◆ EXTRAIT DU DOCUMENT ◆
= = = = = = =

Pour la Gaule du nord, F. de La Chaussée (IPHAF:51) distingue :
- devant o, u : entre la seconde moitié du IIIe siècle et le début du IVe siècle : /β/ > /w/, qui s'efface entre la fin du IVe siècle et la fin du Ve siècle. Alors que /w/ au contact de o, u a disparu plus tôt.
- après o, u : l'évolution semble la même que hors contact avec o, u (prŏbāre > "prouver", gŭbĕrnăt > "gouverne").
Cependant les cas *nūbăm > "nue" et *rōbīcŭlăm > "rouille", où il y a bien amuïssement de b après o, u, permettent de douter de cette distinction. Je pense qu'en français, l'évolution est semblable à l'occitan.


Je ne pense pas qu'on puisse distinguer les cas "b est devant o, u" et "b est après o, u", comme tente de le faire pour la Gaule du nord F. de La Chaussée (juste ci-dessus). Les formes recensées dans le tableau ci-dessous ne montrent pas cette distinction. Je renvoie à la citation de Jules Ronjat (juste ci-dessous).

= = = = = = =

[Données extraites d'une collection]
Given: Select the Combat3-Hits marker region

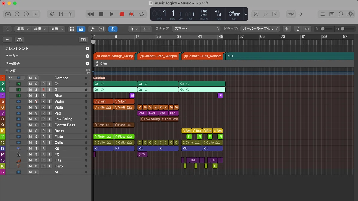Looking at the screenshot, I should (x=202, y=56).
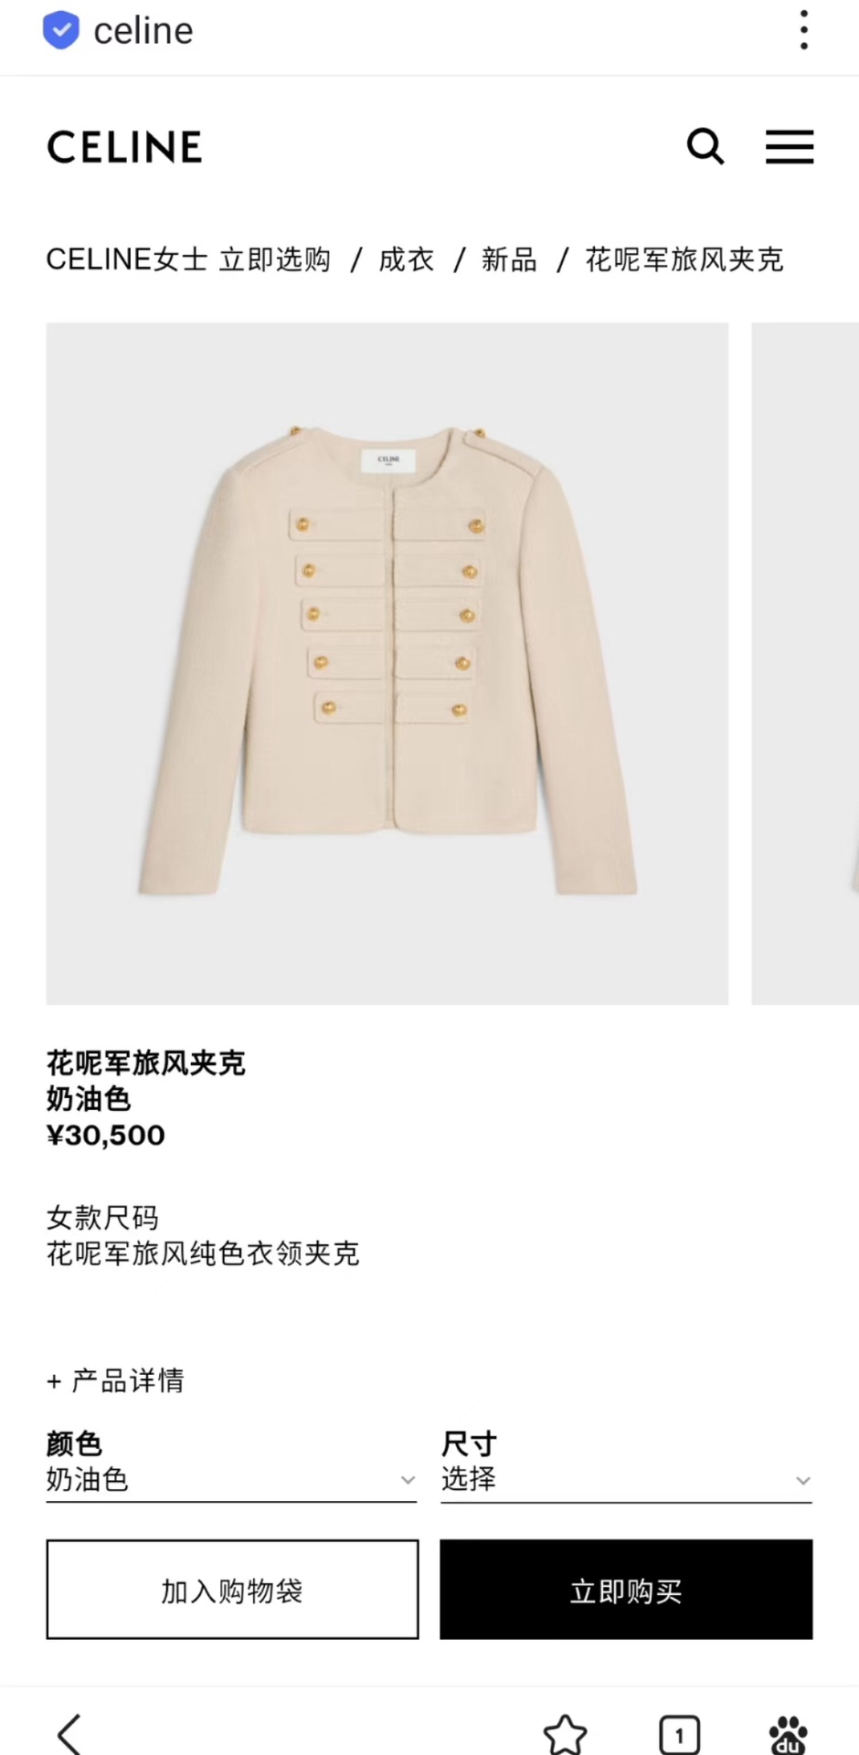Click the 立即购买 button
The height and width of the screenshot is (1755, 859).
(626, 1590)
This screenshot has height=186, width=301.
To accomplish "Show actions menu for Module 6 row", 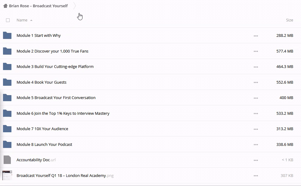I will [x=256, y=114].
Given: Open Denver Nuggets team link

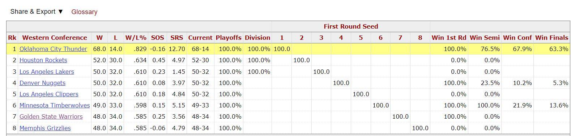Looking at the screenshot, I should pyautogui.click(x=42, y=83).
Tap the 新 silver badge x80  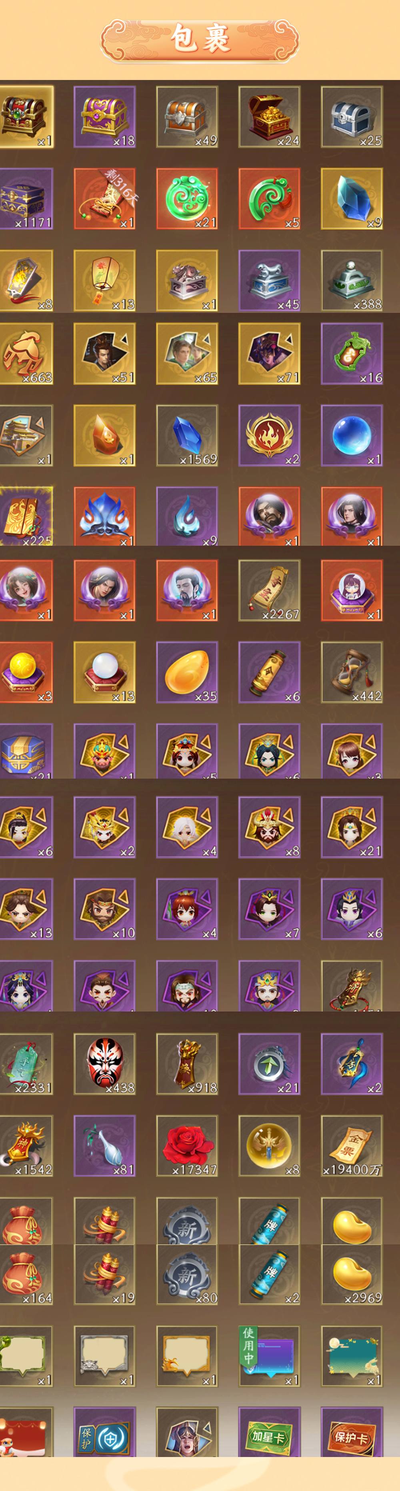click(187, 1275)
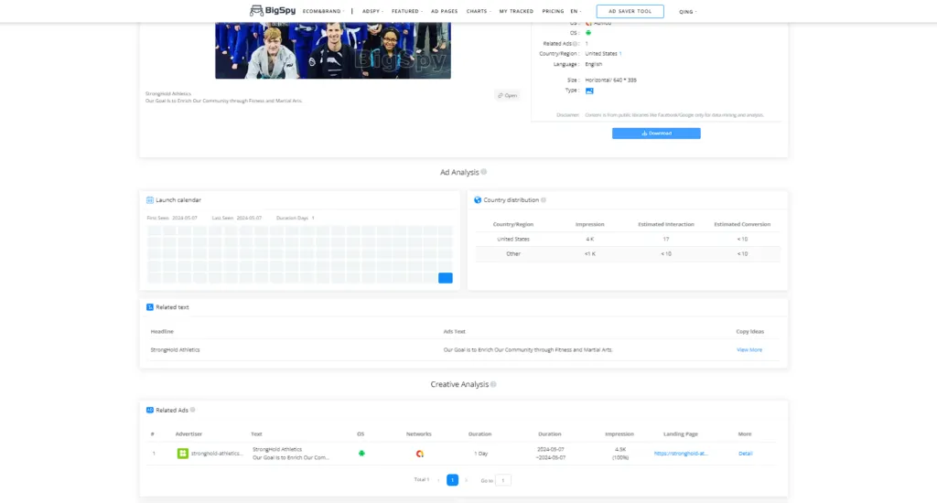The height and width of the screenshot is (503, 937).
Task: Click the Related Ads info icon
Action: (x=192, y=410)
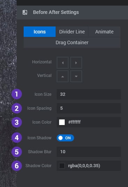
Task: Choose the vertical up arrow icon
Action: click(x=63, y=76)
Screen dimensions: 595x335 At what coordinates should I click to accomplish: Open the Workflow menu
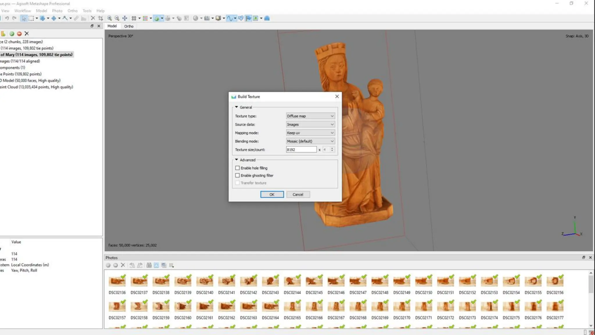click(x=22, y=11)
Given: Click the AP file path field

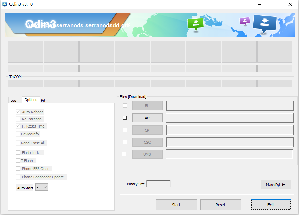Looking at the screenshot, I should tap(230, 118).
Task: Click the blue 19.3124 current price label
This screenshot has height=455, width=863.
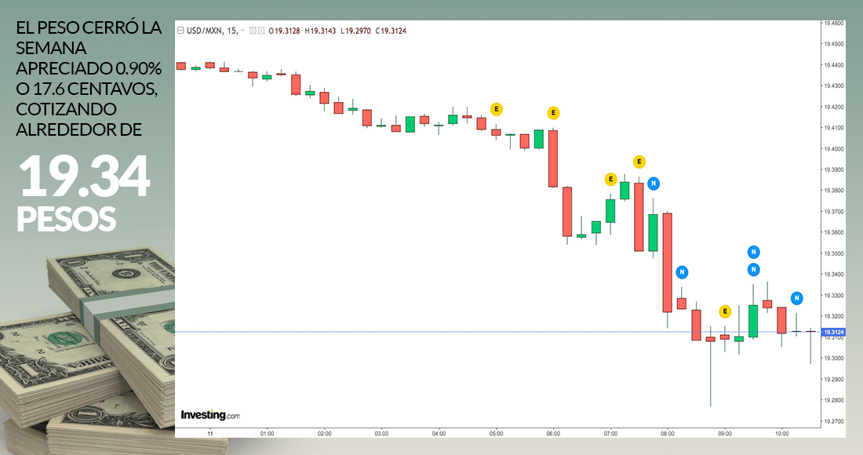Action: [833, 332]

= = = = = = =

Restituez à l'identique, dans l'extrait sur l'évolution de b au contact de o, u, tout ce qui va de « Cependant les cas » jusqu'à « semblable à l'occitan. ».

◆ RÉSULTAT ATTENDU ◆
Cependant les cas *nūbăm > "nue" et *rōbīcŭlăm > "rouille", où il y a bien amuïssement de b après o, u, permettent de douter de cette distinction. Je pense qu'en français, l'évolution est semblable à l'occitan.